--- Available records ---
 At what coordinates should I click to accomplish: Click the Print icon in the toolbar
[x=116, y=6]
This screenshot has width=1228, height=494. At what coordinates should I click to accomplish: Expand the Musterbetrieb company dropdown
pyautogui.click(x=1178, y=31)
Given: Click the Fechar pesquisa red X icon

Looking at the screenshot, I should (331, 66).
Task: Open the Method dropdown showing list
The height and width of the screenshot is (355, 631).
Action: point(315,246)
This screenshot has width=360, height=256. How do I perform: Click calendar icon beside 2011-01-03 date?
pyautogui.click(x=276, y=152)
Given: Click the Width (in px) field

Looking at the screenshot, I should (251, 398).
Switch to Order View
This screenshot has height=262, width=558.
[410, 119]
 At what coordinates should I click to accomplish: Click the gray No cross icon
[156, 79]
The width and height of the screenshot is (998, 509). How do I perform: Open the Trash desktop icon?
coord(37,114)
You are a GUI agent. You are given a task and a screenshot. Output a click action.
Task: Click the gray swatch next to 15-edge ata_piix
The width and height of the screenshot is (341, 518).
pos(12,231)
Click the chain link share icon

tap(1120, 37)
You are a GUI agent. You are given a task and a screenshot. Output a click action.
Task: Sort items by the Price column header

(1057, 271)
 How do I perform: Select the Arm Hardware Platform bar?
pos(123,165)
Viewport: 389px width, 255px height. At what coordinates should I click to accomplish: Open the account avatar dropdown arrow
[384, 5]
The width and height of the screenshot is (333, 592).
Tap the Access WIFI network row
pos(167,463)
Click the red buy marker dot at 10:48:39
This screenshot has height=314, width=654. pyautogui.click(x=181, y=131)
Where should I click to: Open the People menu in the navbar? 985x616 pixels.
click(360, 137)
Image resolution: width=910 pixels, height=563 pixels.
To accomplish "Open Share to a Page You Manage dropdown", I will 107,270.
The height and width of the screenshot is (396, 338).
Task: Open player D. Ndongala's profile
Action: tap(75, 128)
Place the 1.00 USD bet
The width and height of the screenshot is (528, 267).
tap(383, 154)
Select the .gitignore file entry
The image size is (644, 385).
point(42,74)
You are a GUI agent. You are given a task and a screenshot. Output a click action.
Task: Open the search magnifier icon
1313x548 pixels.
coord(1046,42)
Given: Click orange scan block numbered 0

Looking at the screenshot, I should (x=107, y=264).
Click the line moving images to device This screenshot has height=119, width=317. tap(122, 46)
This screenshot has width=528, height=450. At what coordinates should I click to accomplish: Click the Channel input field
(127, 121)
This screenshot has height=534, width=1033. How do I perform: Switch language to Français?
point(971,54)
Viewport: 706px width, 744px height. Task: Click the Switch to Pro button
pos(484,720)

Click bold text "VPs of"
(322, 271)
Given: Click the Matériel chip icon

--- Requirement ---
Copy out the full set of records precisely, leaving nothing out.

--- Your solution ---
 At what coordinates should I click to accomplish: Click the Print icon in the toolbar
[x=116, y=6]
This screenshot has width=1228, height=494. At what coordinates should I click to accomplish: Expand the Musterbetrieb company dropdown
pyautogui.click(x=1178, y=31)
Given: Click the Fechar pesquisa red X icon

Looking at the screenshot, I should (331, 66).
Task: Open the Method dropdown showing list
The height and width of the screenshot is (355, 631).
Action: point(315,246)
This screenshot has width=360, height=256. How do I perform: Click calendar icon beside 2011-01-03 date?
pyautogui.click(x=276, y=152)
Given: Click the Width (in px) field

Looking at the screenshot, I should (251, 398).
Switch to Order View
This screenshot has height=262, width=558.
[410, 119]
 At what coordinates should I click to accomplish: Click the gray No cross icon
[156, 79]
The width and height of the screenshot is (998, 509). How do I perform: Open the Trash desktop icon?
coord(37,114)
You are a GUI agent. You are given a task and a screenshot. Output a click action.
Task: Click the gray swatch next to 15-edge ata_piix
The width and height of the screenshot is (341, 518).
pos(12,231)
Click the chain link share icon

tap(1120, 37)
You are a GUI agent. You are given a task and a screenshot. Output a click action.
Task: Sort items by the Price column header

(1057, 271)
 How do I perform: Select the Arm Hardware Platform bar?
pos(123,165)
Viewport: 389px width, 255px height. At what coordinates should I click to accomplish: Open the account avatar dropdown arrow
[384, 5]
The width and height of the screenshot is (333, 592).
Tap the Access WIFI network row
pos(167,463)
Click the red buy marker dot at 10:48:39
This screenshot has height=314, width=654. pyautogui.click(x=181, y=131)
Where should I click to: Open the People menu in the navbar? 985x616 pixels.
click(360, 137)
Image resolution: width=910 pixels, height=563 pixels.
To accomplish "Open Share to a Page You Manage dropdown", I will 107,270.
The height and width of the screenshot is (396, 338).
Task: Open player D. Ndongala's profile
Action: tap(75, 128)
Place the 1.00 USD bet
The width and height of the screenshot is (528, 267).
tap(383, 154)
Select the .gitignore file entry
The image size is (644, 385).
point(42,74)
You are a GUI agent. You are given a task and a screenshot. Output a click action.
Task: Open the search magnifier icon
1313x548 pixels.
coord(1046,42)
Given: Click orange scan block numbered 0

Looking at the screenshot, I should (x=107, y=264).
Click the line moving images to device This screenshot has height=119, width=317. tap(122, 46)
This screenshot has width=528, height=450. At what coordinates should I click to accomplish: Click the Channel input field
(127, 121)
This screenshot has height=534, width=1033. How do I perform: Switch language to Français?
point(971,54)
Viewport: 706px width, 744px height. Task: Click the Switch to Pro button
pos(484,720)

Click bold text "VPs of"
(322, 271)
Given: Click the Matériel chip icon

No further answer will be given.